According to Peyvandi, Iranian manufacturers boast an acceptable quality and know-how, and have had a significant role in the petrochemical industry’s development in the past few years.
“Iranian banks, I believe, should change their approach about supporting domestic industries and follow in the footsteps of developed countries in this regard,” he said.
"Although officials insist on using equipment and parts produced domestically, in some industries, including the petrochemicals, this does not happen in practice."
Peyvandi stressed that providing affordable banking facilities is vital for domestic industries, especially petrochemicals that have high added value and can create a lot of jobs.
“Along with efforts for attracting new investments and the presence of international renowned companies, Iranian banks should also finance petrochemical projects to reach their production phase as soon as possible,” he said.
Using domestically produced equipment in the newly development ventures in the energy sector has been a key issue since the lifting of international sanctions early 2016.

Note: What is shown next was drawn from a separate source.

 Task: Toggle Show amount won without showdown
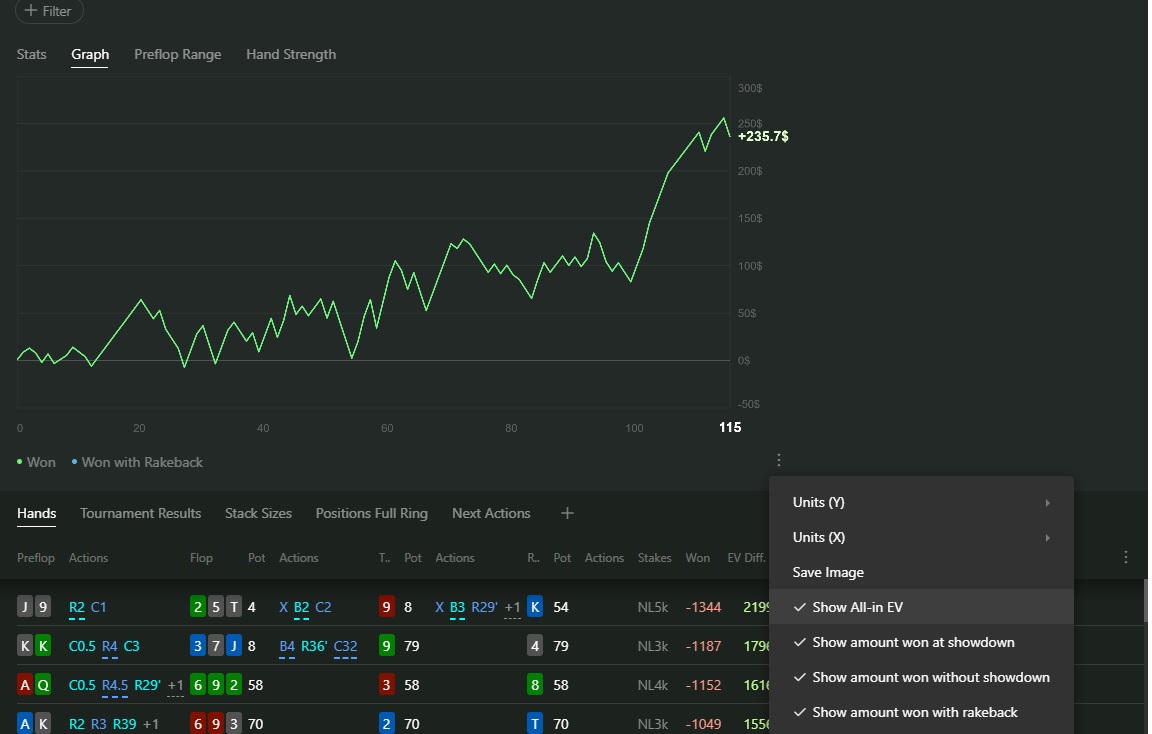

According to one of the requirements of the new Iran Petroleum Contract model that has been designed to attract foreign investment in energy projects, whatever equipment that can be manufactured domestically should not be imported by foreign contractors, otherwise that would be a violation of IPC and they (foreign companies) will be fined.
Officials say IPC is the first Iranian oil contract that clearly stipulates a role for domestic oil and gas equipment manufacturers.

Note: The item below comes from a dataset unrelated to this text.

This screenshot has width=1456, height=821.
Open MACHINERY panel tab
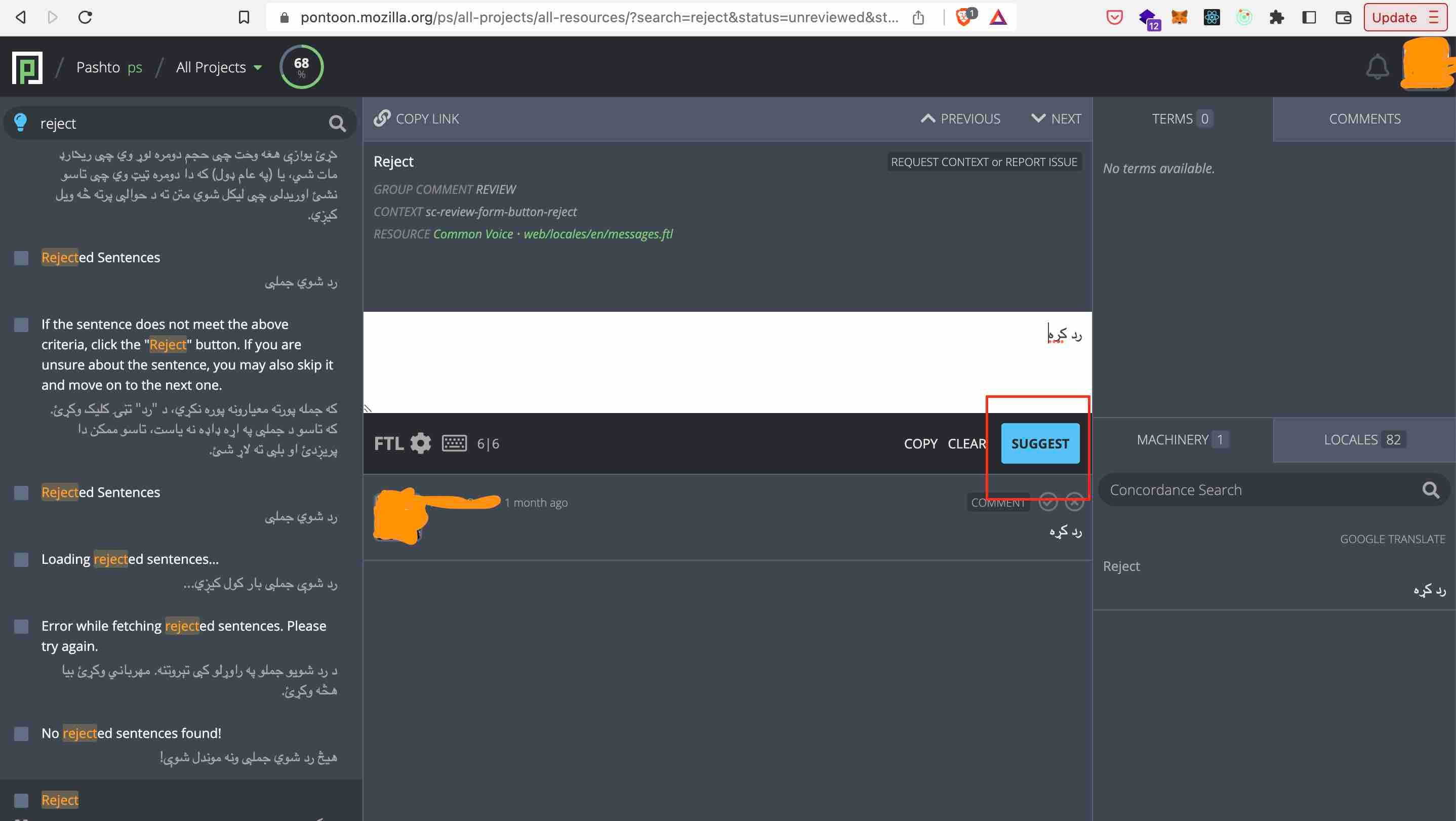click(1182, 439)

Tehran said its new petrochemical ventures require over $70 billion in investments that should mostly come from foreign sources.
Petrochemical is Iran’s most important industry after oil and gas. NPC hopes to lift nominal output capacity to more than 120 million tons per annum by 2022, the end of Iran’s Sixth Five-Year Economic Development Plan.
The country holds some of the world’s largest crude oil and natural gas reserves, but its petrochemical industry is underdeveloped in comparison.
The government of President Hassan Rouhani is on a mission to make better use of the massive hydrocarbon deposits by expanding petrochemical plants, which would significantly increase Iran’s revenues compared to income from crude and gas exports that have no added value.